[Pointing data for screenshots]
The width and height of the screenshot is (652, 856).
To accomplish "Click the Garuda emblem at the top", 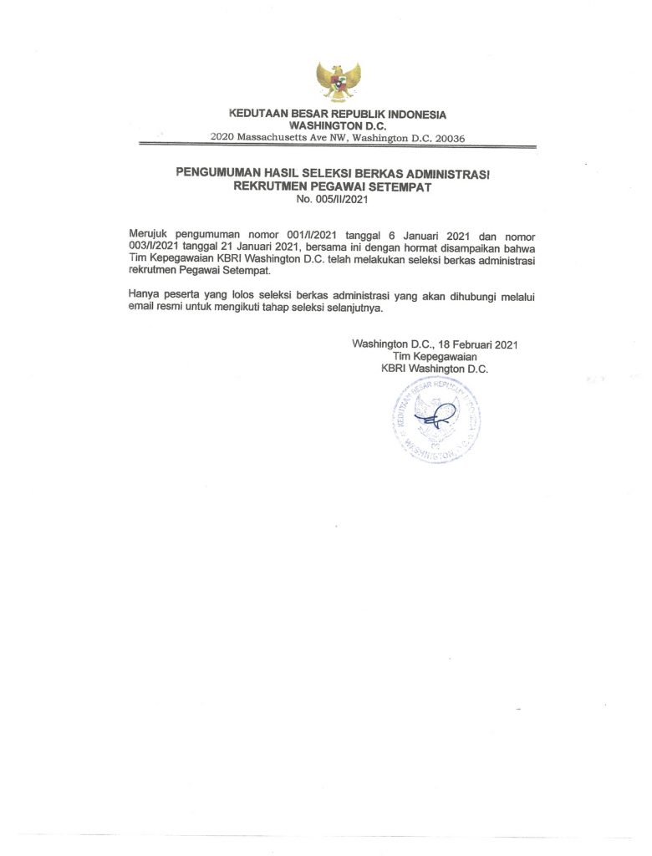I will coord(338,81).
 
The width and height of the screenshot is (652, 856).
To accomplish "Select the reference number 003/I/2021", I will coord(153,248).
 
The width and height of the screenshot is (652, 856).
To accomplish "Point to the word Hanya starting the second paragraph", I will coord(145,295).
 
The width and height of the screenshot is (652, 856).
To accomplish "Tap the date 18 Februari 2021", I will coord(479,344).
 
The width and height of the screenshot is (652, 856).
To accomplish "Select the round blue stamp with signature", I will coord(436,420).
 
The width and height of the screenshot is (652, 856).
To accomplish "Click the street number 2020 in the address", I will coord(222,137).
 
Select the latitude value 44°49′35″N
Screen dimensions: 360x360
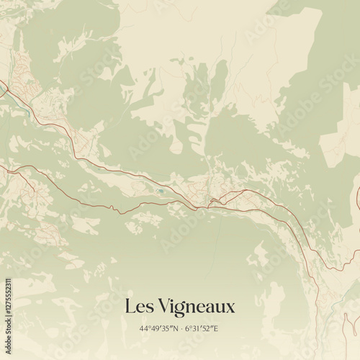tap(159, 328)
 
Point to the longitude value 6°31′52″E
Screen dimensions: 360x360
tap(201, 328)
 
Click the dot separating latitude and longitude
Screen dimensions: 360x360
tap(180, 328)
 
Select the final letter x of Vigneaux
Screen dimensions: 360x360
tap(230, 308)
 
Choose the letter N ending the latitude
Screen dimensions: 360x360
tap(175, 328)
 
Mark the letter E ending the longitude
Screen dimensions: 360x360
tap(216, 328)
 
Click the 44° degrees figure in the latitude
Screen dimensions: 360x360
tap(144, 328)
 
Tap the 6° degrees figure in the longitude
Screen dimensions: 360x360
tap(186, 328)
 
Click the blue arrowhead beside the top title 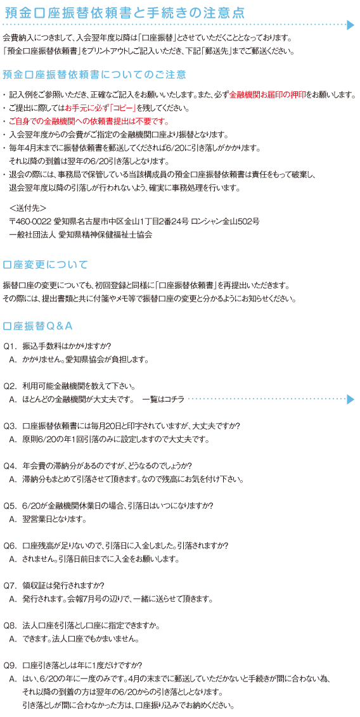coord(350,25)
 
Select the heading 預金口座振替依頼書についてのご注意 coord(94,74)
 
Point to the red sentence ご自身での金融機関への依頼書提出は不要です coord(89,122)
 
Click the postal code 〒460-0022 coord(30,222)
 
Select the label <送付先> coord(27,208)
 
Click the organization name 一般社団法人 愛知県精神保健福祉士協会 coord(80,235)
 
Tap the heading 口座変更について coord(45,265)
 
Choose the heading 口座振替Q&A coord(38,326)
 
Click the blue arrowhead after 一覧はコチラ coord(350,400)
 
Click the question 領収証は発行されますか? coord(65,586)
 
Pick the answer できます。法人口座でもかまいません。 coord(80,638)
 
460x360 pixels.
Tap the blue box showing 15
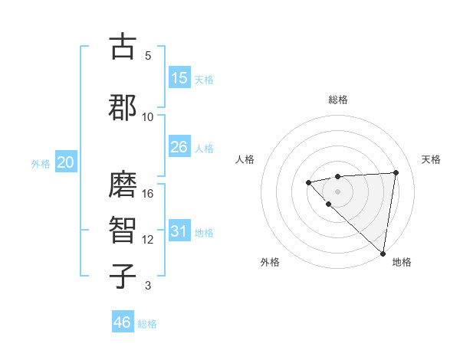179,78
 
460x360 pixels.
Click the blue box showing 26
179,147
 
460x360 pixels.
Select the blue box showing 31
179,232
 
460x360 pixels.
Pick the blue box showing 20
66,162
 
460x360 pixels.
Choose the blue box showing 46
123,322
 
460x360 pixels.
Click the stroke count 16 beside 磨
148,194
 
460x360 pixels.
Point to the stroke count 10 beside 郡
148,116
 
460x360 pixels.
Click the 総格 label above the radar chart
338,100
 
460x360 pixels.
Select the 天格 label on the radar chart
431,159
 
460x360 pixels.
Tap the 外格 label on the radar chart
270,262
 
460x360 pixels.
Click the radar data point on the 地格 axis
383,254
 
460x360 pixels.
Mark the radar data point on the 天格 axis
396,172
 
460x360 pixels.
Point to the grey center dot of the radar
337,191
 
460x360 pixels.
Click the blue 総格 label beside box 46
147,324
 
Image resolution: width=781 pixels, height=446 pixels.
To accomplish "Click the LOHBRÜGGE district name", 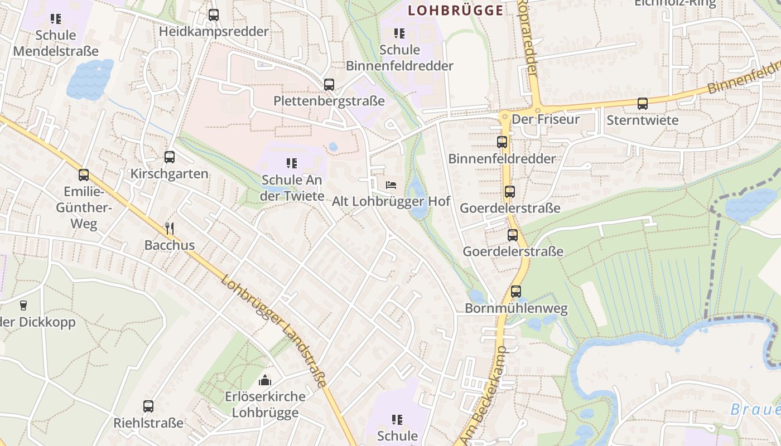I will click(455, 10).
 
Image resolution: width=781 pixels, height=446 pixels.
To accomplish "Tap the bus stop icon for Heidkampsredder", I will click(214, 15).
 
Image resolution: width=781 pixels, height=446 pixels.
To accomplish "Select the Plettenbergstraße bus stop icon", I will click(329, 85).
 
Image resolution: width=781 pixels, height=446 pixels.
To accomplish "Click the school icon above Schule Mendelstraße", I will click(55, 19).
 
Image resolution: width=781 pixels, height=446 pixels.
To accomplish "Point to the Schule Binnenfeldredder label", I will click(399, 57).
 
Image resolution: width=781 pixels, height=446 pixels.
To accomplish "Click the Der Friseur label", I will click(546, 119).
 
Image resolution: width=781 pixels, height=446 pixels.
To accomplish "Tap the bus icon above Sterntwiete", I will click(643, 104).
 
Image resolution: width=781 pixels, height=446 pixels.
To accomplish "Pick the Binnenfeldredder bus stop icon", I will click(502, 142).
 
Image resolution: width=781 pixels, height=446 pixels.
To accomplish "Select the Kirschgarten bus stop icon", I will click(170, 157).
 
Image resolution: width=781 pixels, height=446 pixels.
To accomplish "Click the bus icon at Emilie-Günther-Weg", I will click(84, 175).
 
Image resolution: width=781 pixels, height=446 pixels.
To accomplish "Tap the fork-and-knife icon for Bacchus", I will click(170, 228).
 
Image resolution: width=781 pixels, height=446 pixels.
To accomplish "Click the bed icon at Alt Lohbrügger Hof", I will click(391, 185).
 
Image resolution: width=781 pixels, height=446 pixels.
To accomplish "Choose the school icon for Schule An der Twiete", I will click(292, 163).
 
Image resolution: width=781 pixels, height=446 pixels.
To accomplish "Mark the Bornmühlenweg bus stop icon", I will click(516, 292).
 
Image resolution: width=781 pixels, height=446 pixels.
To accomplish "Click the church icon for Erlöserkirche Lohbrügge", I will click(265, 380).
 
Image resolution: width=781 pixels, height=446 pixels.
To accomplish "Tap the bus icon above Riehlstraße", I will click(148, 406).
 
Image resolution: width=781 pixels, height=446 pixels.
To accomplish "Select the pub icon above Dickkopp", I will click(23, 305).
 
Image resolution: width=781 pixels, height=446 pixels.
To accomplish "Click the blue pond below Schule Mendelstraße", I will click(89, 79).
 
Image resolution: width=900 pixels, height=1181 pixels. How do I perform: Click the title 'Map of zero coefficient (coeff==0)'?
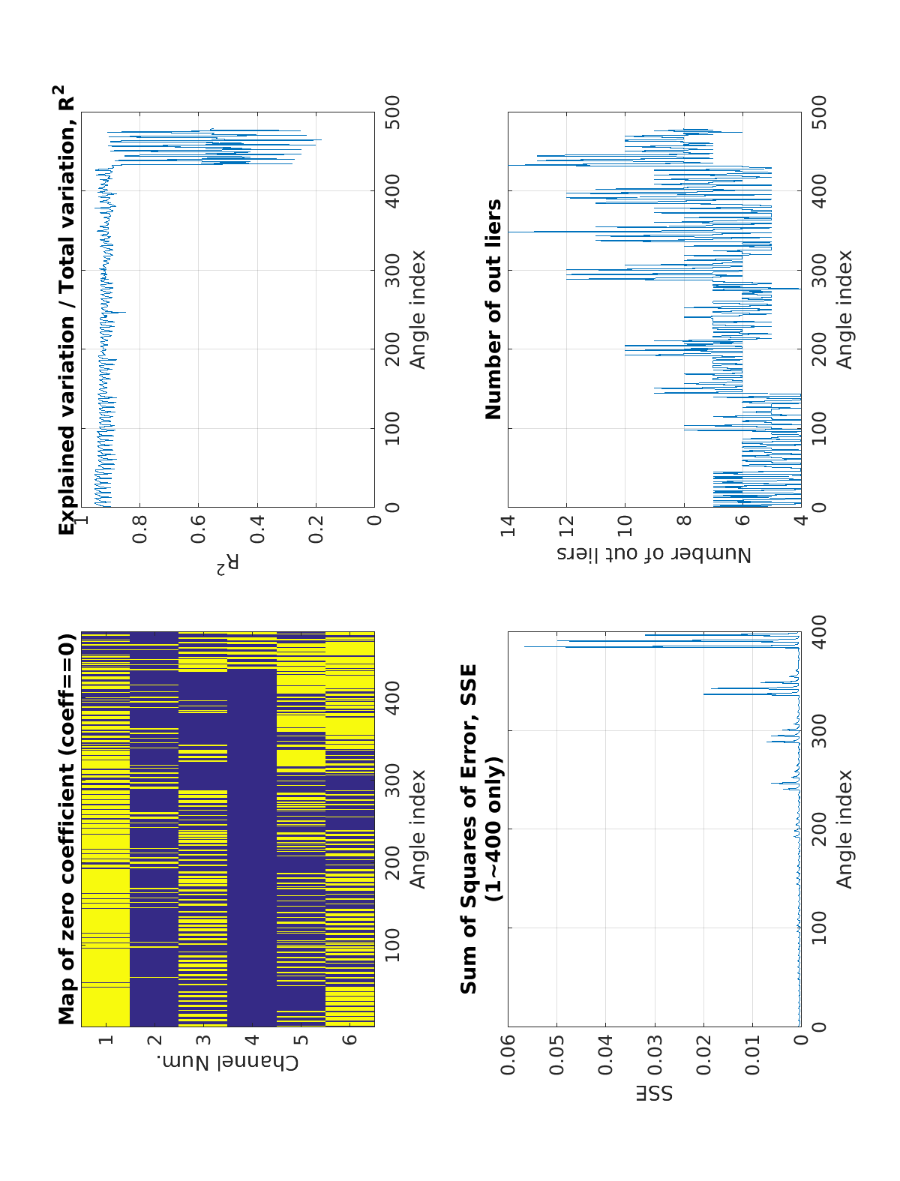68,829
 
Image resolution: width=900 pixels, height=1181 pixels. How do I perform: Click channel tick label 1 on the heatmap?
105,1039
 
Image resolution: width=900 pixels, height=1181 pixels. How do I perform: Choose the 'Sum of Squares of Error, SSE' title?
469,829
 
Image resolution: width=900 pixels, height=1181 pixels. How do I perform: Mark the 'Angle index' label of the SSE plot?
845,829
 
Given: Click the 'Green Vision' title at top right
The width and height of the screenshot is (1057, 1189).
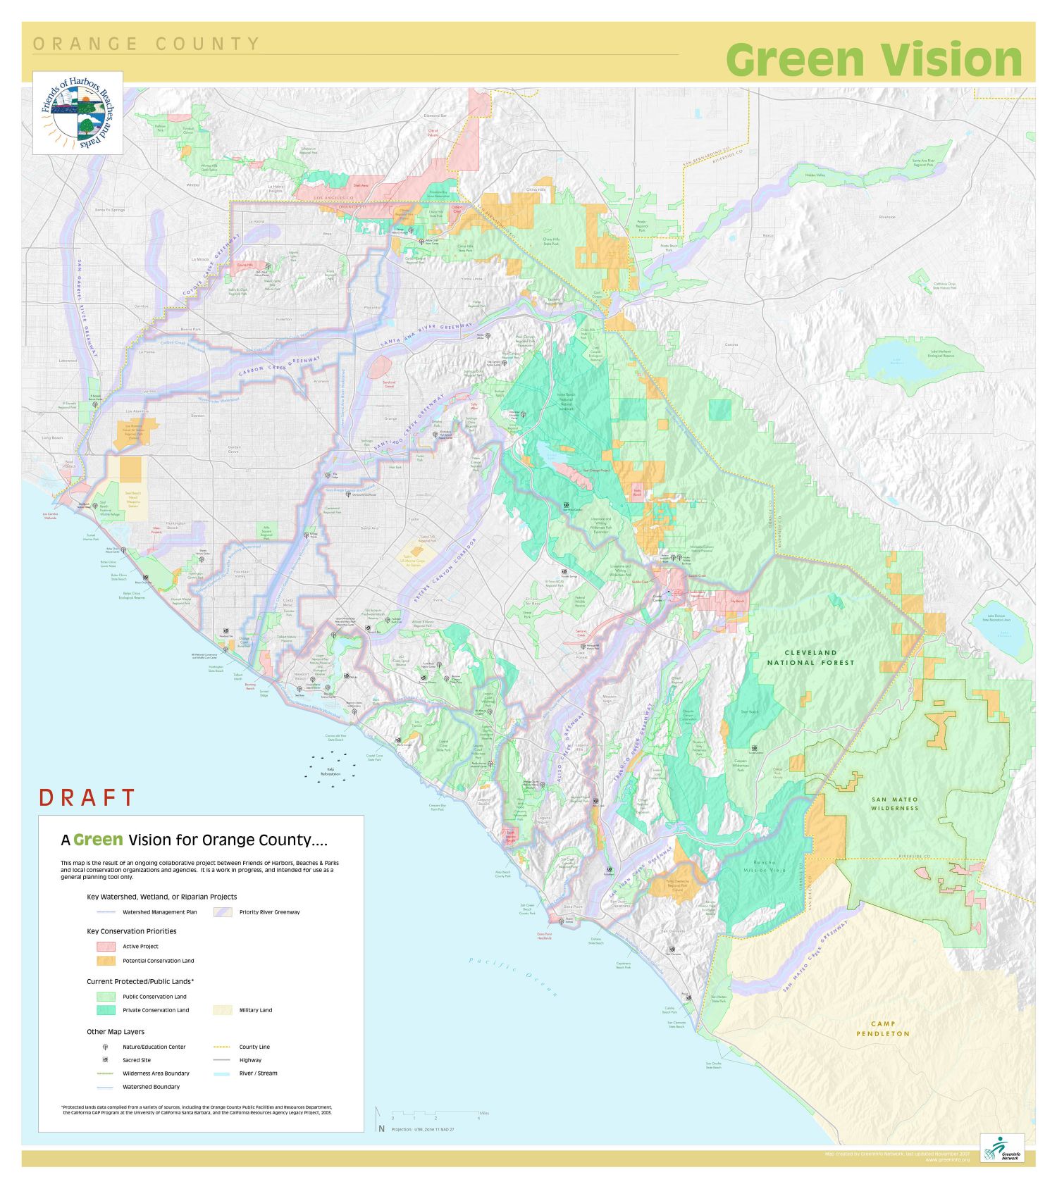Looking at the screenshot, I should click(873, 60).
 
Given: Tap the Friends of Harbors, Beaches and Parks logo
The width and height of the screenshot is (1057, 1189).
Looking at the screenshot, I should click(78, 113).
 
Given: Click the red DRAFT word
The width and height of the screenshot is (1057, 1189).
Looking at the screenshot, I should click(87, 797).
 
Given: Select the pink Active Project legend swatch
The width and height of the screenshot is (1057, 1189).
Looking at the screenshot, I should click(106, 946).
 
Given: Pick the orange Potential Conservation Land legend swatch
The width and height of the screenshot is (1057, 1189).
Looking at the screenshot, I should click(106, 960).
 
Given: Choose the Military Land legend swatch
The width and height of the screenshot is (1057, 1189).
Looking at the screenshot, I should click(222, 1009).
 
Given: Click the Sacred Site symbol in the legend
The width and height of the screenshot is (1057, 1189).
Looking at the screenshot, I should click(106, 1059).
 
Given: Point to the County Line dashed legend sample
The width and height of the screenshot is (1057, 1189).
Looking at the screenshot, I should click(222, 1047).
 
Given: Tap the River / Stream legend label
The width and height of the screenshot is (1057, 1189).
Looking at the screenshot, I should click(258, 1073).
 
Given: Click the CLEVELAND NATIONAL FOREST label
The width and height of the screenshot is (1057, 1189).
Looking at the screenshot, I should click(810, 657).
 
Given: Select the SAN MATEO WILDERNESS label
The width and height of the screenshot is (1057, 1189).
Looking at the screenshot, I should click(895, 804).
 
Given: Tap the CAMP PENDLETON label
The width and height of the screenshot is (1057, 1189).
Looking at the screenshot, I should click(883, 1028).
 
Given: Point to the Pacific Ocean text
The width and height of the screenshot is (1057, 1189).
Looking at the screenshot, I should click(514, 976).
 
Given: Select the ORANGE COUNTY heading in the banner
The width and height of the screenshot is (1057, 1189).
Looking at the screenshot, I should click(146, 44).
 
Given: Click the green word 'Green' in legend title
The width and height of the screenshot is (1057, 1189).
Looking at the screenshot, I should click(98, 840).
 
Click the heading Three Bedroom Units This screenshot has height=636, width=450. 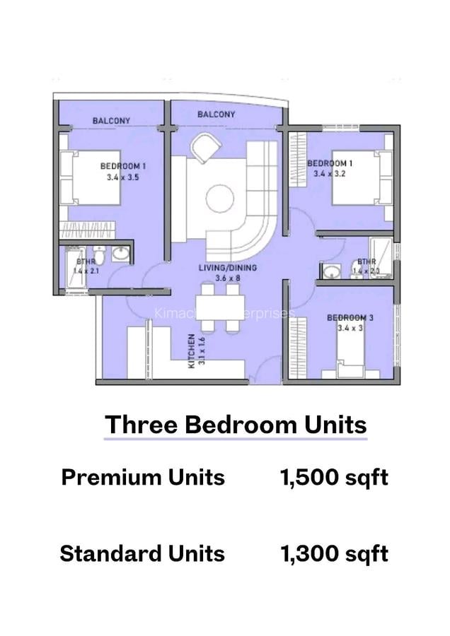tap(236, 425)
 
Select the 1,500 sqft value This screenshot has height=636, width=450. tap(334, 477)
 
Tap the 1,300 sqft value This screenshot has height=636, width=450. tap(334, 553)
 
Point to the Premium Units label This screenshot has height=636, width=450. tap(143, 477)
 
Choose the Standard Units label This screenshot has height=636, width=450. tap(142, 553)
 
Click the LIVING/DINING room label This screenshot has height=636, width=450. tap(227, 268)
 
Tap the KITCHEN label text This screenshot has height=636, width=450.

**Task details:** Lay out the items above as a Markdown table with the columns Row and Line. Begin at the line that has "Point to the Premium", continue through the last of the items, and leave out blank lines.

**Written solution:**
| Row | Line |
|---|---|
| 1 | Point to the Premium Units label This screenshot has height=636, width=450. tap(143, 477) |
| 2 | Choose the Standard Units label This screenshot has height=636, width=450. tap(142, 553) |
| 3 | Click the LIVING/DINING room label This screenshot has height=636, width=450. tap(227, 268) |
| 4 | Tap the KITCHEN label text This screenshot has height=636, width=450. |